Karla Marcano Miranda
Drama and Theater Arts Teacher for Middle School (7-10th grades), Pathways Program, and Upper School (11-12th grades)
Drama and Theater Arts Education at Universidad de Puerto Rico, Río Piedras Campus
Before becoming a teacher, Karla was an actress. In fact, she has been acting since high school. When she was 16, she was hired to act in an experimental parody of La Casa de Bernarda Alba, the classic play by Federico García Lorca. She loved performing, but teaching became a way to make ends meet. That’s when she found her other passion and a new audience: teaching students. “When I saw the little lights shining in students’ eyes as they found out just how creative they can be, I fell in love with their expressions so much that I decided it was better than acting.”
She had friends who worked at Robinson School and heard them talking about “IB,” a new international and interdisciplinary framework for learning and teaching. She decided that she wanted to learn more about IB and practice it by teaching here at Robinson. She quickly applied and got the job. February (2017) marks her 3rd year teaching at Robinson School. She believes that Robinson works hard to create bold, inquisitive and well-rounded students. “We are committed to providing students with every type of preparation they will need in life: intellectual, academic, artistic, physical and spiritual.”

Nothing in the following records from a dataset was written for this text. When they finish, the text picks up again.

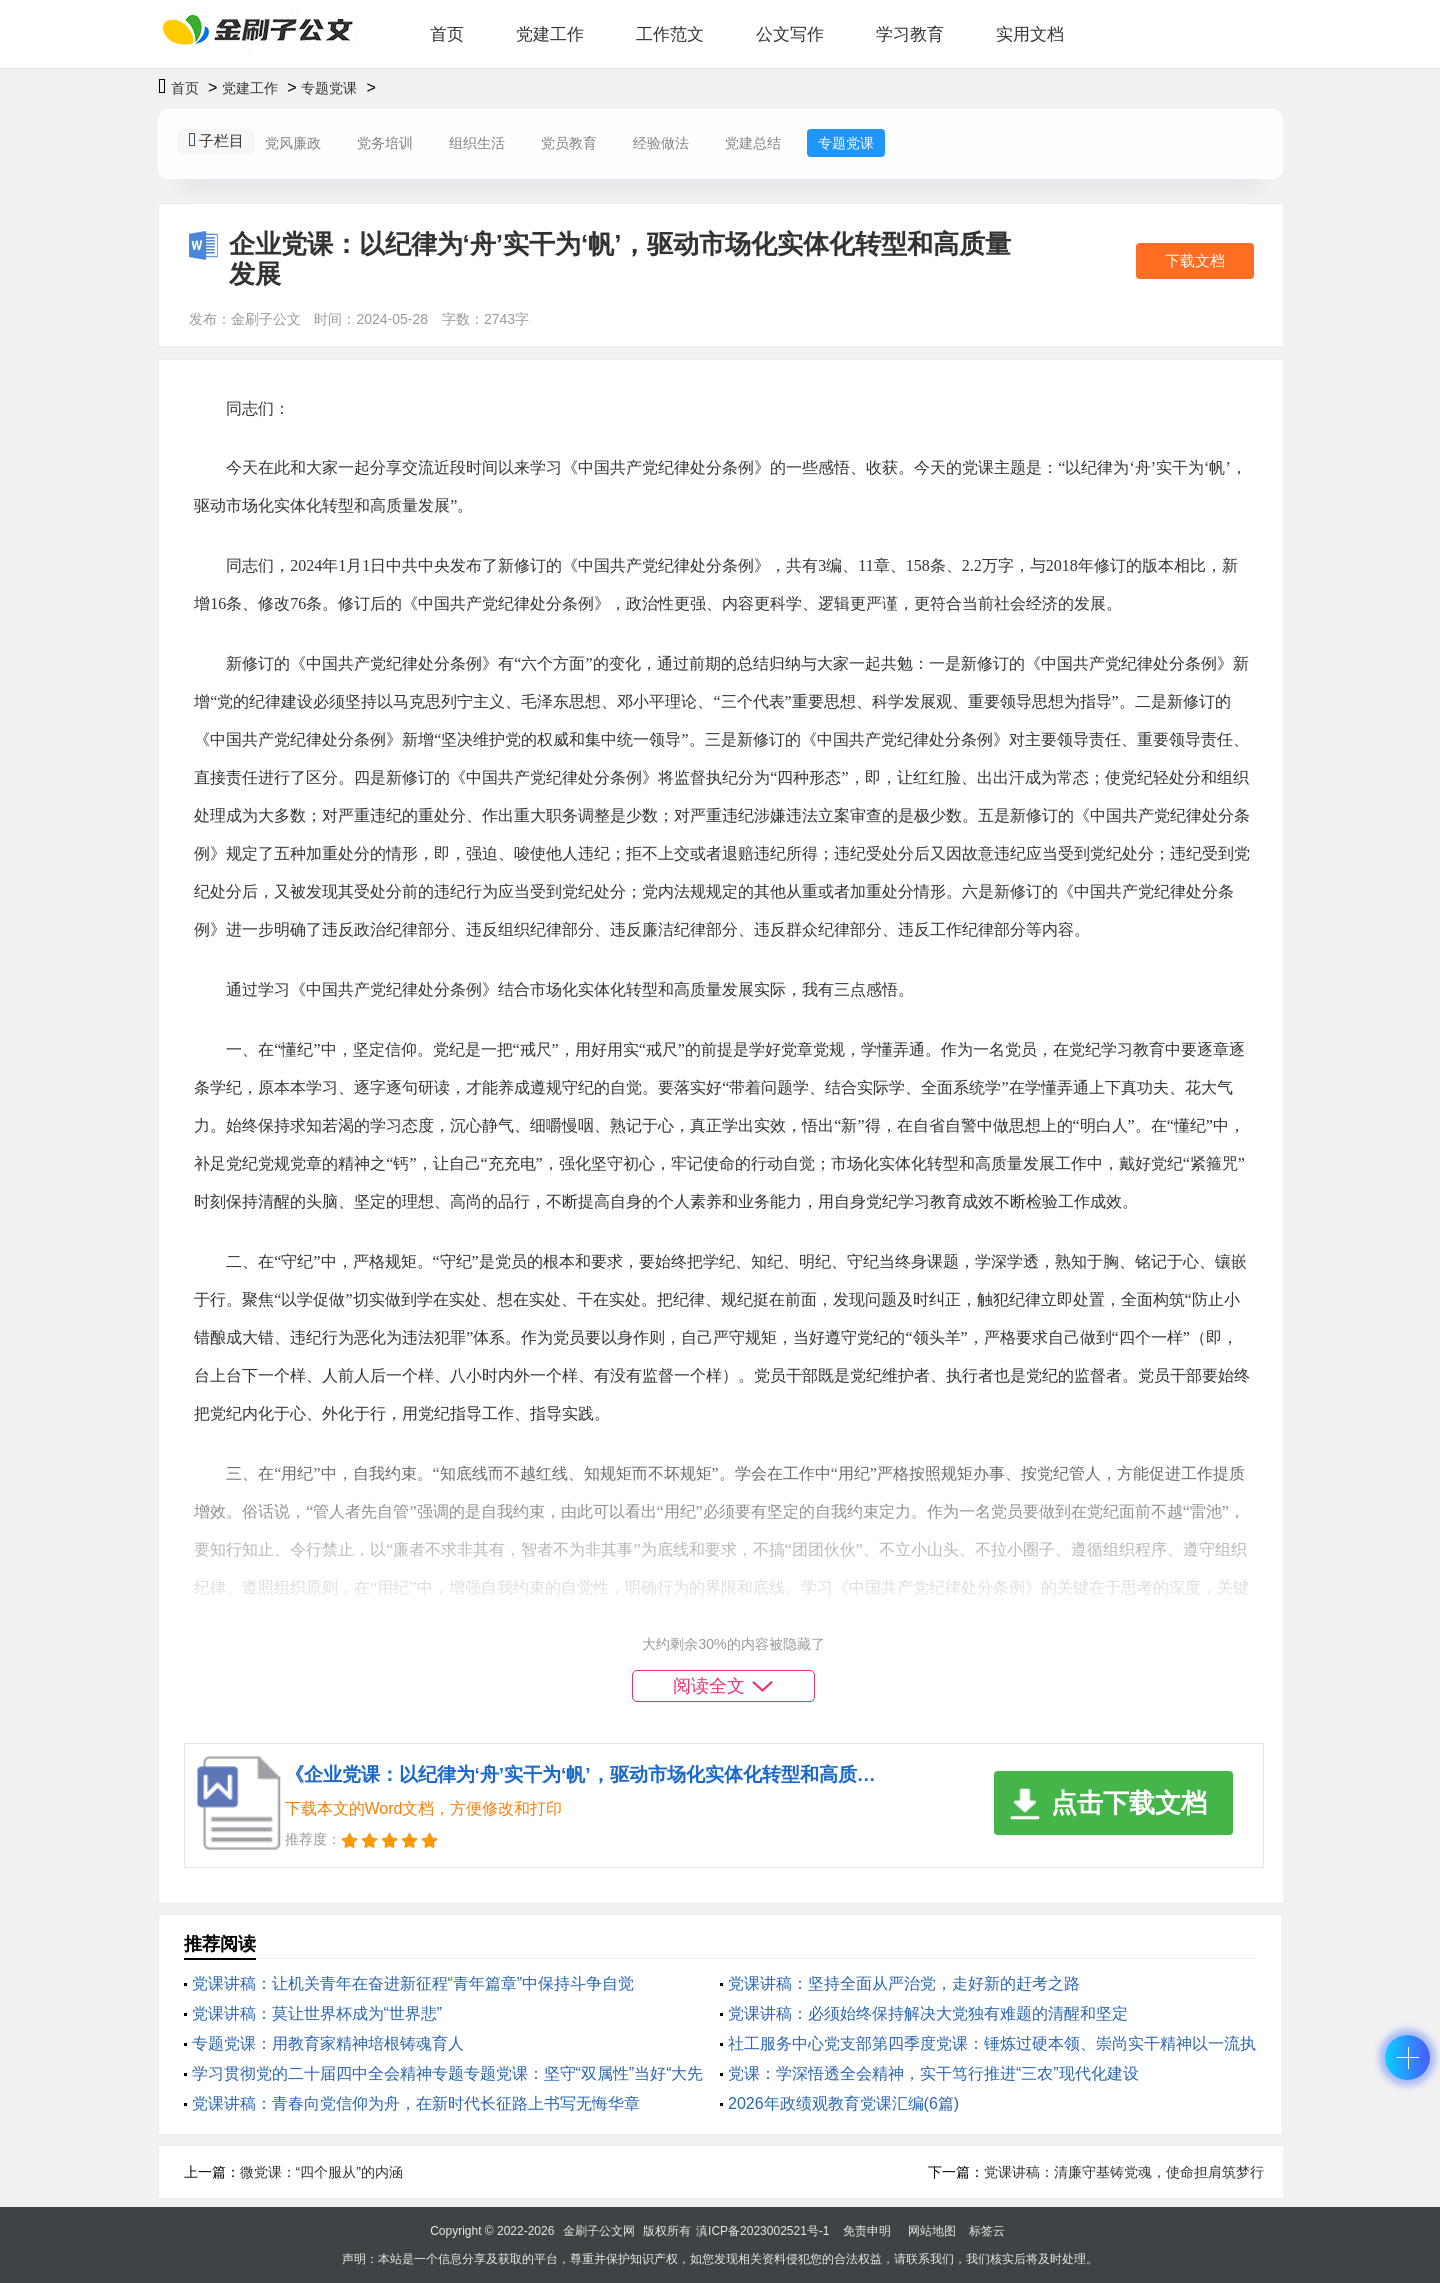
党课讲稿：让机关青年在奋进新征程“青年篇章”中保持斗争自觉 (413, 1983)
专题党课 (329, 88)
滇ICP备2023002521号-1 (762, 2231)
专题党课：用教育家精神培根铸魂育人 (328, 2043)
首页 (447, 34)
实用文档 (1030, 34)
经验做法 (661, 143)
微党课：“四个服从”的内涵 (321, 2172)
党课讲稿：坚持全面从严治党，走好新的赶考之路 (904, 1983)
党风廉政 (293, 143)
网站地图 (932, 2231)
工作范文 (670, 34)
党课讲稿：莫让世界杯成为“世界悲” (317, 2013)
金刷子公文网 (599, 2231)
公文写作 (790, 34)
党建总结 (753, 143)
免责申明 (867, 2231)
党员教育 (569, 143)
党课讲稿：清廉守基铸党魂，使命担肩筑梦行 (1124, 2172)
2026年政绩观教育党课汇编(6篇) (843, 2103)
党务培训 (385, 143)
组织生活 (477, 143)
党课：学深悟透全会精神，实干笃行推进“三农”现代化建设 (933, 2073)
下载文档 (1195, 260)
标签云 (987, 2231)
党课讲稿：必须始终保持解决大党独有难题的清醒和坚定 (928, 2013)
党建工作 (550, 34)
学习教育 (910, 34)
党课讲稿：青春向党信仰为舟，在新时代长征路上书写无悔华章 (416, 2103)
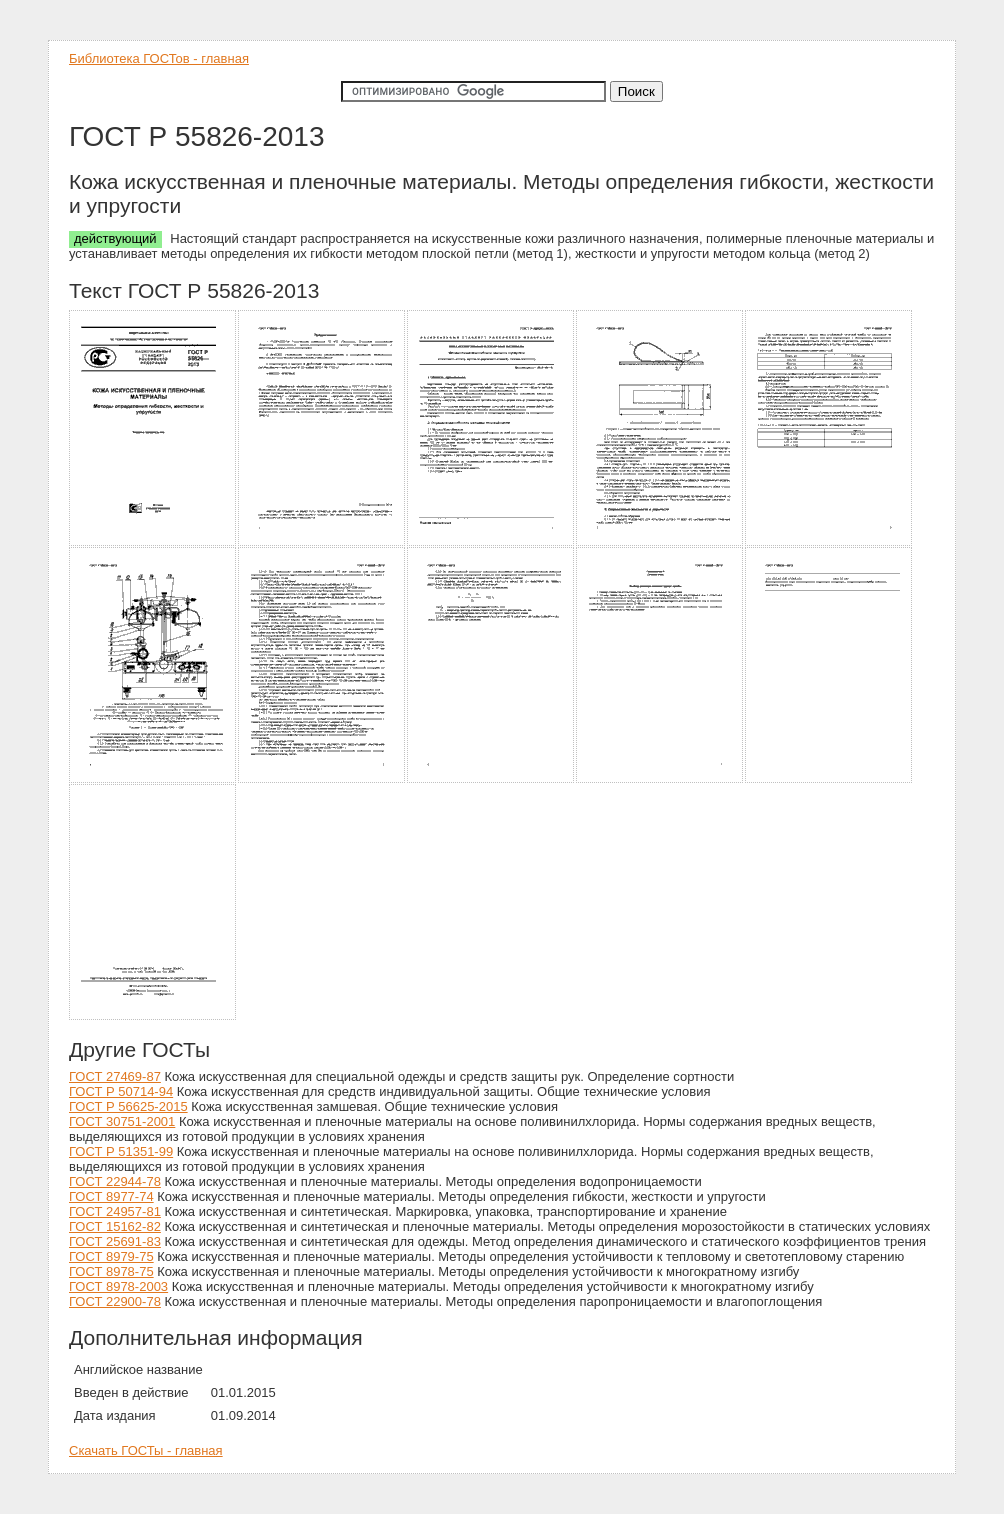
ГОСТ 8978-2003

Marcano is proud to teach during this pivotal time for the Art Department. She has a new Drama and Theater Arts classroom, complete with an area for theatrical makeup and a workshop for designing and constructing scenography. She has been actively involved in multiple projects. Last year, she worked on the Interactive Museum Exhibit with the Spanish Department. She prepared students to participate in the short film competition, “Ponte los Cortos“. Recently, she offered students and staff a workshop on making vejigante masks for this year’s Noche Puertorriqueña (Puerto Rican Culture Night). She also taught students about the folkloric traditions and cultural role that vejigantes play in Puerto Rican culture.
Karla has two sons. Her older son is a musician and her youngest is an actor, both following in their mother’s footsteps. She enjoys doing community service with her sons by visiting different animal shelters and helping out however they can. Another one of her passions is cinema, and one of her favorite pastimes is studying, watching and discussing films with her family.